Mr. Wilson: [ upset ] "Honky!"

Interviewer: "Spade!

Mr. Wilson: [ really upset ] "Honky Honky!"

Interviewer: [ relentless ] "Nigger!"

Mr. Wilson: [ immediate ] "Dead honky!" [ face starts to flinch ]

Interviewer: [ quickly wraps the interview up ] Okay, Mr. Wilson, I think you're qualified for this job. How about a starting salary of $5,000?

Mr. Wilson: Your momma!

Interviewer: [ fumbling ] Uh.. $7,500 a year?
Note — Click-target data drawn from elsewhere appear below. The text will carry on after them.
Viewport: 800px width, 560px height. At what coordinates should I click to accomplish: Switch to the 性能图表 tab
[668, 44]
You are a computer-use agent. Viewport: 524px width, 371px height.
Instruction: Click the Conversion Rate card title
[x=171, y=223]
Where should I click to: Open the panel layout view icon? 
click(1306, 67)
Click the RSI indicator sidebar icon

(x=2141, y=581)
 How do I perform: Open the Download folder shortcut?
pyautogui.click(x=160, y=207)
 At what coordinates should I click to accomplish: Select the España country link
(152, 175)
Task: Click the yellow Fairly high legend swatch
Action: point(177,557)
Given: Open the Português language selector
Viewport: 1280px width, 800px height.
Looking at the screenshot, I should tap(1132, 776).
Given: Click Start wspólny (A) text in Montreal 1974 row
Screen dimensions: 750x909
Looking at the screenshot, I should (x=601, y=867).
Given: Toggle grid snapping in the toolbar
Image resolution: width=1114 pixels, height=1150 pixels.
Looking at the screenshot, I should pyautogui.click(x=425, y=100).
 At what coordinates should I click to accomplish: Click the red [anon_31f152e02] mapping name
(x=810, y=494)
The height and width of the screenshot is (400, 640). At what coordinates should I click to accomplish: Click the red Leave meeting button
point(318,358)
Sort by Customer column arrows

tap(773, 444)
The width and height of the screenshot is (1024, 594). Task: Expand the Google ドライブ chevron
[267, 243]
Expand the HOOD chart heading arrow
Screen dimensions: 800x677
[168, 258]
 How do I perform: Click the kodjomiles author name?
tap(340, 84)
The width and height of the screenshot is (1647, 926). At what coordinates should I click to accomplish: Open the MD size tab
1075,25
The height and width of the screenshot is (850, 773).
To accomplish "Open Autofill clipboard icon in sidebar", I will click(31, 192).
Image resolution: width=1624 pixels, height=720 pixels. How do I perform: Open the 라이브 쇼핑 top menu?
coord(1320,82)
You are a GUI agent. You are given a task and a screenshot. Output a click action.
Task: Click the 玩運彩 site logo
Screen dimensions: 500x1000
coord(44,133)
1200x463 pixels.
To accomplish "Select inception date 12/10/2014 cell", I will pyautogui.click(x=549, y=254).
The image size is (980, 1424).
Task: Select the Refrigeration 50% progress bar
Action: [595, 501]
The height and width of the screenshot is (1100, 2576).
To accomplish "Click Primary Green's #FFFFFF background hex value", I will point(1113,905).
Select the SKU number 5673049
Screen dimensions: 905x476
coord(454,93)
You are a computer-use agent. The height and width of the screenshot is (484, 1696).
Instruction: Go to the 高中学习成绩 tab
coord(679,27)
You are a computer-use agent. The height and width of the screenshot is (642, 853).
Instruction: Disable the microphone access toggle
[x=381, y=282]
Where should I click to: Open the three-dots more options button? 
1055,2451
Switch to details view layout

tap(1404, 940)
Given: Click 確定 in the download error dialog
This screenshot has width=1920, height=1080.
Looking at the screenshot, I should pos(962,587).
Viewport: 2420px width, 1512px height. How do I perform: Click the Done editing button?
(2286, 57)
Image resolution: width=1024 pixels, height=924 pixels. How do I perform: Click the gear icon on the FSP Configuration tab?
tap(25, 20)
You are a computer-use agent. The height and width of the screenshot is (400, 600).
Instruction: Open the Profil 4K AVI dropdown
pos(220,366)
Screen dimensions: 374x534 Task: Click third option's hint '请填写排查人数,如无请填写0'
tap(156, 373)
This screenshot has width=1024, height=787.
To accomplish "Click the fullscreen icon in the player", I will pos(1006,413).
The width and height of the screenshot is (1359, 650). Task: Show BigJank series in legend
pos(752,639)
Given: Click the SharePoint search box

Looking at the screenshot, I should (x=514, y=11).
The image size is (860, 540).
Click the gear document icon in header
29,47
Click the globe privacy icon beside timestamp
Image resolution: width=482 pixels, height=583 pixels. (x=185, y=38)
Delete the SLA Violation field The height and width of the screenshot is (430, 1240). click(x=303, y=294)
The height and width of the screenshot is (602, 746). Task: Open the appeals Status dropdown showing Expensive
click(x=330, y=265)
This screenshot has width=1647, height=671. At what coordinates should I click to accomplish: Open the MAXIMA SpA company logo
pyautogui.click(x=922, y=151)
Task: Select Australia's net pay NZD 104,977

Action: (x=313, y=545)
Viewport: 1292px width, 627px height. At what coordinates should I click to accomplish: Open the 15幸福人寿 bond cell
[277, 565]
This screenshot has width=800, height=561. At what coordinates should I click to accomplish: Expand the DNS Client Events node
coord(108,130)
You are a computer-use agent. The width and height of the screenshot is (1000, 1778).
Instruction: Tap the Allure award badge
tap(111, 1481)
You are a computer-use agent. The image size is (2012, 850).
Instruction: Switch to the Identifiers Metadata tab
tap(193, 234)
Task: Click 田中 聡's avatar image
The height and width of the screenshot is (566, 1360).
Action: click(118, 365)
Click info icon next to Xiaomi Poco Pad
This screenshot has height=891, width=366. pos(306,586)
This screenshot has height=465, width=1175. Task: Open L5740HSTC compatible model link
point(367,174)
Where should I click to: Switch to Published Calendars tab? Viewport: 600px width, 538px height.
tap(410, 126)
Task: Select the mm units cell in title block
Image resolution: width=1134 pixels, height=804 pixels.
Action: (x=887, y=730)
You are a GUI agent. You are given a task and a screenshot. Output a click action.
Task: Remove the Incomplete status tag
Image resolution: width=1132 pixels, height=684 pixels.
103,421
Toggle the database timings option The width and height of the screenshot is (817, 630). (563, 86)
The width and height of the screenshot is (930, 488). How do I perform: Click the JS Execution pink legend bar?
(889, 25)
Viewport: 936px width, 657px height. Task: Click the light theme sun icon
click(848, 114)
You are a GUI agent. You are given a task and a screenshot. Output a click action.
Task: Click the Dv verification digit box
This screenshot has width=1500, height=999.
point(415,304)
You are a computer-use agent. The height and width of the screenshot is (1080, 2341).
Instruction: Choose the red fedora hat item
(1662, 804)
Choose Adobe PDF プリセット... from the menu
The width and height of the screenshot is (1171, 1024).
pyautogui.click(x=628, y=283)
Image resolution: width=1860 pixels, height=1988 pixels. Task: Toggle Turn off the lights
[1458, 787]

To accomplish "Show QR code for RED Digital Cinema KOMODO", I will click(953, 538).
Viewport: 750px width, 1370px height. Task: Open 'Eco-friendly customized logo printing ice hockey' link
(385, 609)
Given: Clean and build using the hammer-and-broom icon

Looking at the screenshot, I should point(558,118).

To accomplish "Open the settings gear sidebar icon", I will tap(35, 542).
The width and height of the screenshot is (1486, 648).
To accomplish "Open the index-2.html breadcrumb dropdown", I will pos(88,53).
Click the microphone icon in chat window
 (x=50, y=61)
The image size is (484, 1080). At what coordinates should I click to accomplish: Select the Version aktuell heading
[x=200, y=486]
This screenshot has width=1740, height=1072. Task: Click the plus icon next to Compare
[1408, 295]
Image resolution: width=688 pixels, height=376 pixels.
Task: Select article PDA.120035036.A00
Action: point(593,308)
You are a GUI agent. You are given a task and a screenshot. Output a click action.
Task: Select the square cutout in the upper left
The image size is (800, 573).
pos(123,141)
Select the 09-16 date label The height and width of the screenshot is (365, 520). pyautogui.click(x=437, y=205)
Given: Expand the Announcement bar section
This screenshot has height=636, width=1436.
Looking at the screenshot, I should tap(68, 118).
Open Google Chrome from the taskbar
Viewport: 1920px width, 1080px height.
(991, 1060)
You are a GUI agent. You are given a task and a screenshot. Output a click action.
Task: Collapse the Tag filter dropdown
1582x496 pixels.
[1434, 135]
Mr. Wilson: Your grandmomma!

Interviewer: [ desperate ] $15,000, Mr. Wilson. You'll be the highest paid janitor in America. Just, don't.. don't hurt me, please..

Mr. Wilson: Okay.

Interviewer: [ relieved ] Okay.

Mr. Wilson: You want me to start now?

Interviewer: Oh, no, no.. that's alright. I'll clean all this up. Take a couple of weeks off, you look tired.
 
[quote name='rabbitt']Whew, I'm not the only one.

But yeah he is one funny guy.[/QUOTE]

I gotta go with you on this one, too. I thought he died several years ago.
 
Im glad he's finally gone. It absolutely tore me up inside seeing how bad he was getting. He's in a much better place now.
 
Gene Wilder + Richard Pryor = Comedic Gold. May he forever live on in his many great comedic masterpieces, R.I.P. Richard Pryor.
 
[quote name='2fast_2fuhrer']Gene Wilder + Richard Pryor = Comedic Gold. May he forever live on in his many great comedic masterpieces, R.I.P. Richard Pryor.[/QUOTE]

Yes. Probably the best comedy duo in cinema.

"Stir Crazy" and "Silver Streak" are two of the most pitch-perfect comedies.
 
Whenever I hear about an old dying comedian finnaly kicking the bucket, I think of Phil Hartman and get pissed that he was killed with a lot of time left.